Thursday, April 30, 2009

Classroom management and teaching abroad

There are times when I have to realize my limitations as a foreigner. Part of me wants to just blend in like a normal person, but the fact is that I will always be different in certain ways.

As a foreign teacher, I do have limitations. One of the challenges is in the area of disciplining students. Although I try to take on the Russian culture as much as I can, classroom behavior is one mentality that is very ingrained and difficult to alter! Even though they behave badly, it’s certainly not the children’s fault that I’m an oddball.

It’s funny, because a lot of Americans teach abroad, namely children. Do any of you other teachers have trouble trying to get your pupils to remain in their seats?

Teaching is a big responsibility. We are called to strive for excellence. However, I don’t think this means that we are not allowed to show our humanness. When I teach Sunday school, I sometimes have misunderstandings with the children. But in general we are teaching about God, so if there is a serious issue, I can always talk with the children or his parents privately, and get to the heart issues.

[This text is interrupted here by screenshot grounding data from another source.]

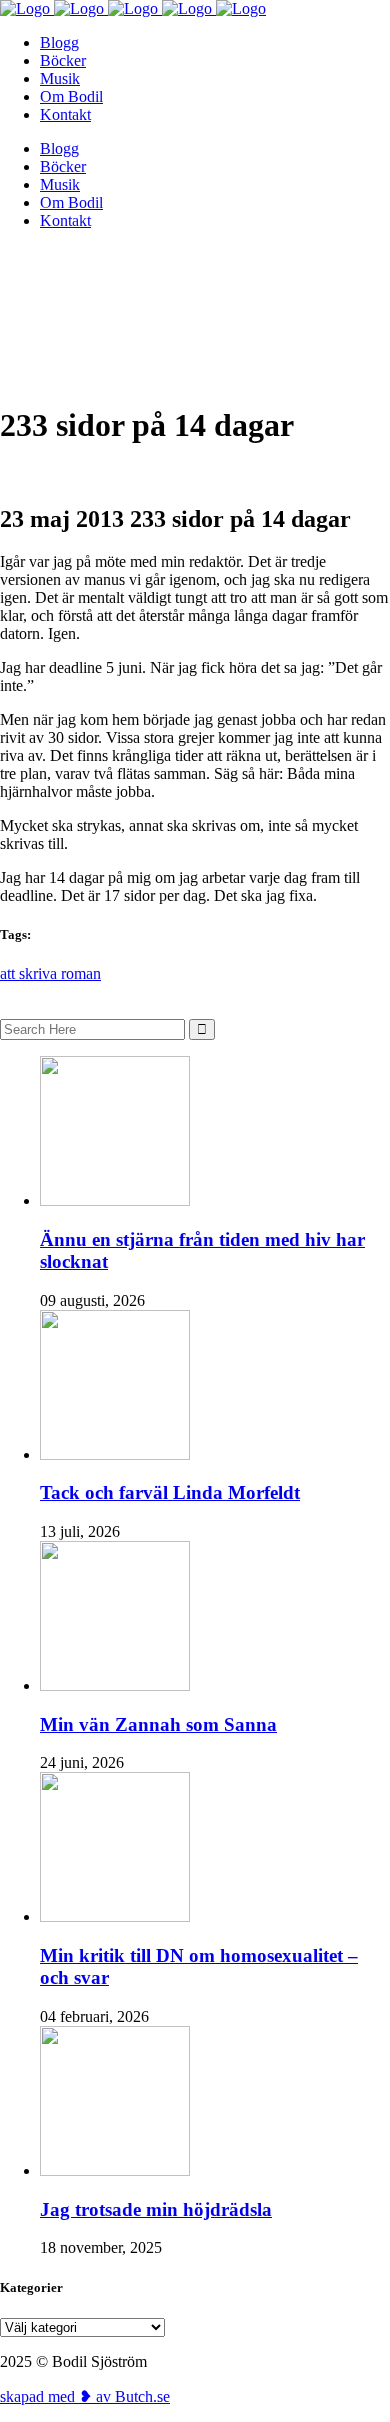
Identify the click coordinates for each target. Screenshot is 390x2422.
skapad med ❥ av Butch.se (85, 2396)
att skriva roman (50, 973)
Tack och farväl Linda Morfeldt (170, 1492)
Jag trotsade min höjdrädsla (156, 2209)
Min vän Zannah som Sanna (158, 1724)
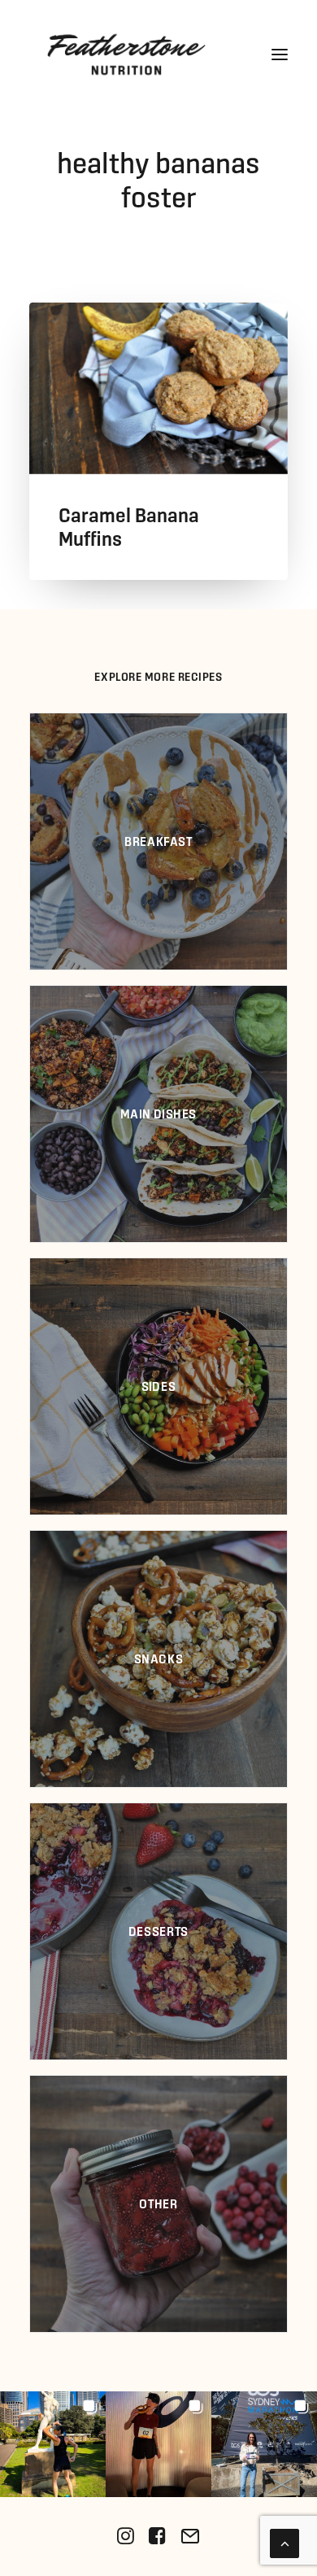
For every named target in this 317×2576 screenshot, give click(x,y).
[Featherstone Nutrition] (126, 54)
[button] (279, 54)
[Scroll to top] (284, 2541)
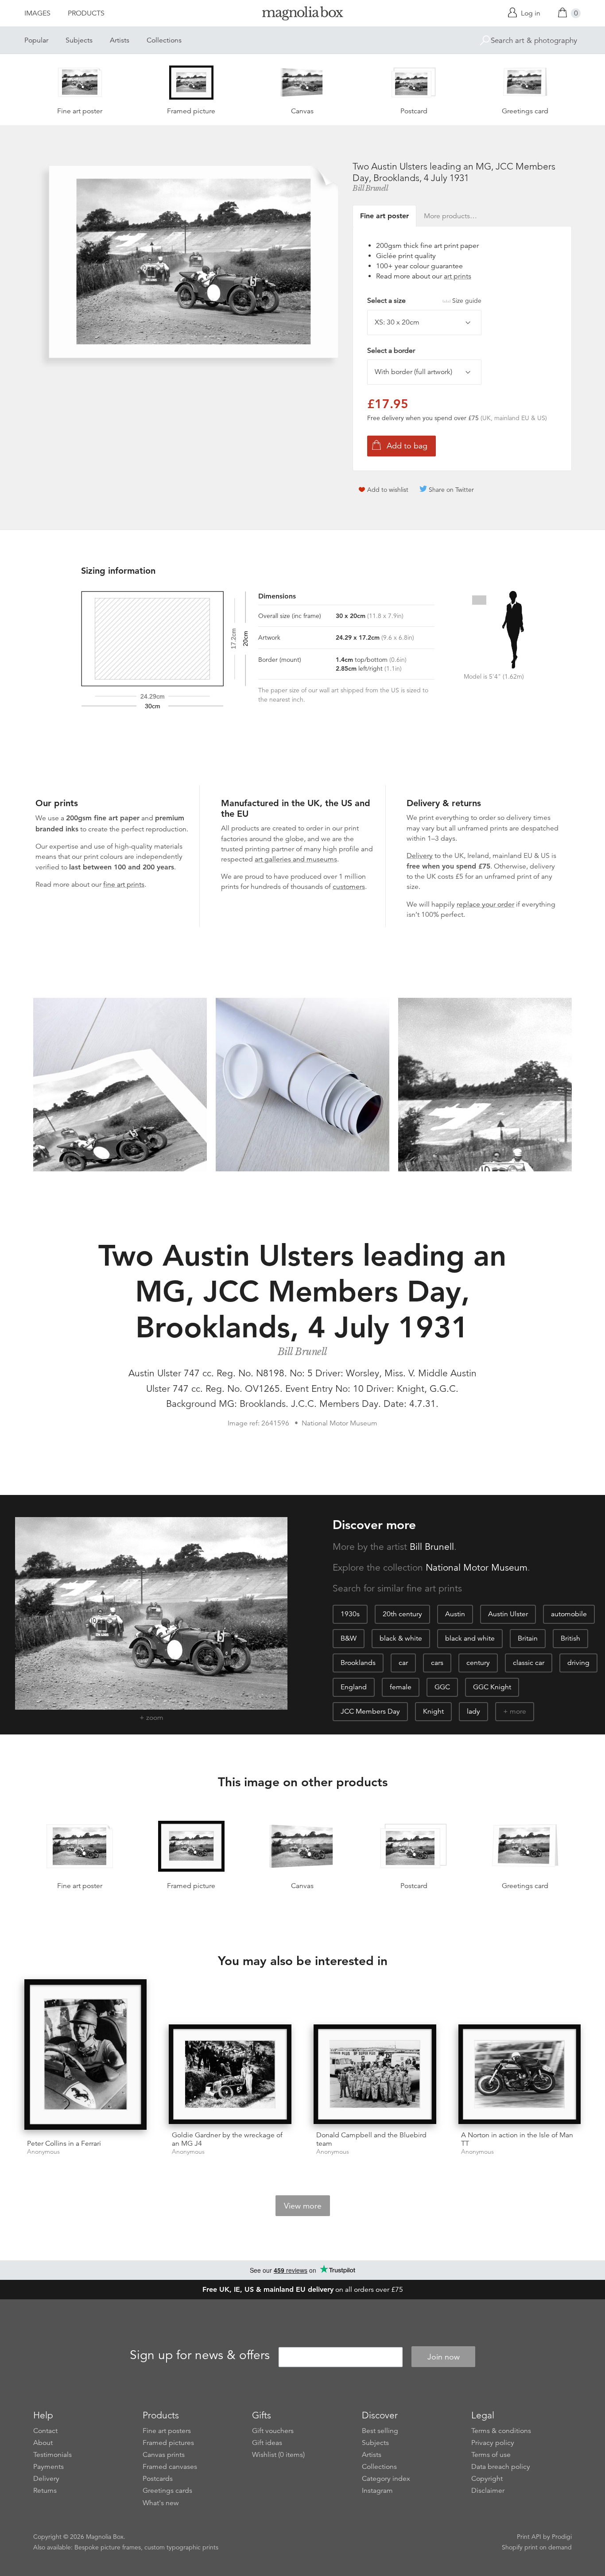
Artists (119, 40)
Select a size (424, 300)
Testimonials (52, 2454)
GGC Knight (492, 1687)
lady (473, 1711)
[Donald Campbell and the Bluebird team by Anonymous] (375, 2074)
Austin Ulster (508, 1614)
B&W (349, 1638)
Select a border (391, 350)
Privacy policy (492, 2442)
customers (349, 886)
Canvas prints (164, 2454)
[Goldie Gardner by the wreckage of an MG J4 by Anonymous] (230, 2074)
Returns (45, 2490)
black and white (470, 1638)
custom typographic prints (181, 2547)
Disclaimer (487, 2490)
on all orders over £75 (302, 2289)
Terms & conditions (501, 2430)
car (403, 1662)
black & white (401, 1638)
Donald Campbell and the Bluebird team (371, 2139)
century (478, 1662)
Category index (386, 2478)
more (518, 1711)
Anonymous (43, 2151)
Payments (48, 2466)
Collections (164, 40)
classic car (528, 1662)
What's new (161, 2503)
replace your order (485, 904)
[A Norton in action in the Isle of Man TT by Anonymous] (519, 2074)
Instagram (377, 2490)
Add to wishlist (387, 490)
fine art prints (123, 884)
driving (578, 1662)
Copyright (487, 2478)
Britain (528, 1638)
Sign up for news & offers (200, 2355)
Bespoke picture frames (107, 2547)
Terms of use (491, 2454)
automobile (569, 1614)
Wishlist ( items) (278, 2454)
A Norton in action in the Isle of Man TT (517, 2139)
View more (303, 2206)
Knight (433, 1711)
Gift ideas (267, 2442)
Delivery (420, 855)
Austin (455, 1614)
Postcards (158, 2478)
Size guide (466, 301)
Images (37, 13)
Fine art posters (167, 2430)
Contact (45, 2430)
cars (437, 1662)
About (43, 2442)
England (354, 1687)
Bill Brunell (370, 188)
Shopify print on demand (537, 2547)
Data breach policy (500, 2466)
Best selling (380, 2430)
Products (86, 13)
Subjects (79, 40)
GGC (442, 1687)
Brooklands (358, 1662)
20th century (402, 1614)
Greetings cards (167, 2490)
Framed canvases (170, 2466)
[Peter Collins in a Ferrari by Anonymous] (85, 2055)
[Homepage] (302, 15)
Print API (529, 2537)
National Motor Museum (476, 1567)
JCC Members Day (370, 1711)
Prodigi (562, 2537)
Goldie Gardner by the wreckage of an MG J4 (227, 2139)
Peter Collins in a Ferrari (64, 2143)
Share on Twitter (451, 490)
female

But it’s harder with language teaching because 1) I have not been given the authority to talk about God and 2) the point of the lesson is to stick to English.

I’ve felt conflicted recently because my desire to be a good language teacher does not always complement my desire to have relationships with the children that lead them to Christ.

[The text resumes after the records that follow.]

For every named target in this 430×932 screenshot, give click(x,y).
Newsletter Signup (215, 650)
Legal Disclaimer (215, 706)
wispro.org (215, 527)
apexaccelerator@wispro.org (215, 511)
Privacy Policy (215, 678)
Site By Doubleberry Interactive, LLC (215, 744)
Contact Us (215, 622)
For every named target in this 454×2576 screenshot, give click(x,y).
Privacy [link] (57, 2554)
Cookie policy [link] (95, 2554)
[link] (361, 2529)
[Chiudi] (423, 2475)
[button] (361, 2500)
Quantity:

If I discipline in Russian, the children get used to my speaking Russian and use it as an excuse to not speak English. Plus, most of the time for language learning is then used up. If I discipline in English, they pretend they don’t understand, and it falls short of reaching the heart. It’s a battle of wills.

The kids recently told me that they like their other English teacher better because she translates everything and teaches in Russian. Meanwhile, I had painstakingly prepared visuals and set up a scenario in which they would learn unambiguous definitions of words in context, not in translation. But I wasn’t about to explain methodology to an 11 yr old. I understand that they like everything systematic: the chart with the English, Russian, and transliteration. The triangles and squares representing different parts of speech.

My point is not to criticize teaching methods but rather to question my own approach. Is there a way that I can balance communication in the heart language (Russian) with quality and relevant instruction in a new language (English)?

Since discipline is not as much of an issue with adults, maybe I should focus more on teaching adults, and find a different way to connect with children. It feels hard to be accepted as someone who works with children, since I have a different way of relating to them. But it doesn't mean I can't be an advocate for them. I can't throw that desire away.

Although I think it is easier to be accepted as a foreigner in the U.S. and develop one’s career, I can think of a few teachers whom we laughed at because of their accents. And yet, there were others who earned our respect.

There was a husband-wife team from South America who led our orchestra and chamber ensembles in high school. I remember their accents and eccentric ways of instructing us through sound effects. Yet we deeply respected them. And they really taught us something.

Maybe I should go back into music…


  1. You make some good points above.
    However, I also think that this can be helpful to you:
    The book and Training Video: PREVENTING Classroom Discipline Problems

    If you can get this book and video: [they are in many libraries, so you don't have to buy them] email me and I can refer you to the sections of the book and video [that demonstrates the effective vs. the ineffective teacher] that can help you.

    If your library does not have them, you can get them at:

    that are also used at this online course:

    See: Reviews at:

    If you cannot get the book or video, email me anyway, and I will try to help.

    Best regards,


    Howard Seeman, Ph.D.
    Professor Emeritus,
    City Univ. of New York

    Prof. Seeman

  2. Hi Elizabeth!

    I happened to find you through YLCF and thought I'd give your blog a peak.

    You might be interested in reading Rebekah's blog: She is a Christian living in Kinman, Taiwan as an English teacher. She is so devoted to "her children" and desires to see them come to Christ. She doesn't post a whole lot any more but you might enjoy reading her archive or e-mailing her. She proably comes across the same problems as you do. I hope this helps!


  3. Oh, dear.... I have AWFUL problems with some of my middle school speech students. Right now I have 8th grade boys and they all fancy themselves comedians. Well, frankly some of them ARE really funny. But - as you can imagine, they don't understand when to stop.

    I have to work so hard in there....because - it IS speech! I want them to be comfortable expressing themselves. It is a conundrum.

  4. Prof. Seeman,

    I will check out the materials the next time I'm in the U.S. It seems that they are mostly geared towards an American classroom. Do they cover cross-cultural situations?

    Jennifer, thanks so much for the link! It seems like her blog is very inspiring.

    Annie, I had a class of all boys here once, teenagers. It was a similar situation. Funny, but out of control.

  5. You're on the right track. Keep it in English, but make games out of it. That will keep the kids constructively involved, without having so many disruptions or discipline issues requiring the use of Russian.

  6. You are probably right. Easier said than done, though. As you mention on your blog, some students are really crying out for attention, and those needs have to be addressed in some way, although it doesn't have to be verbal.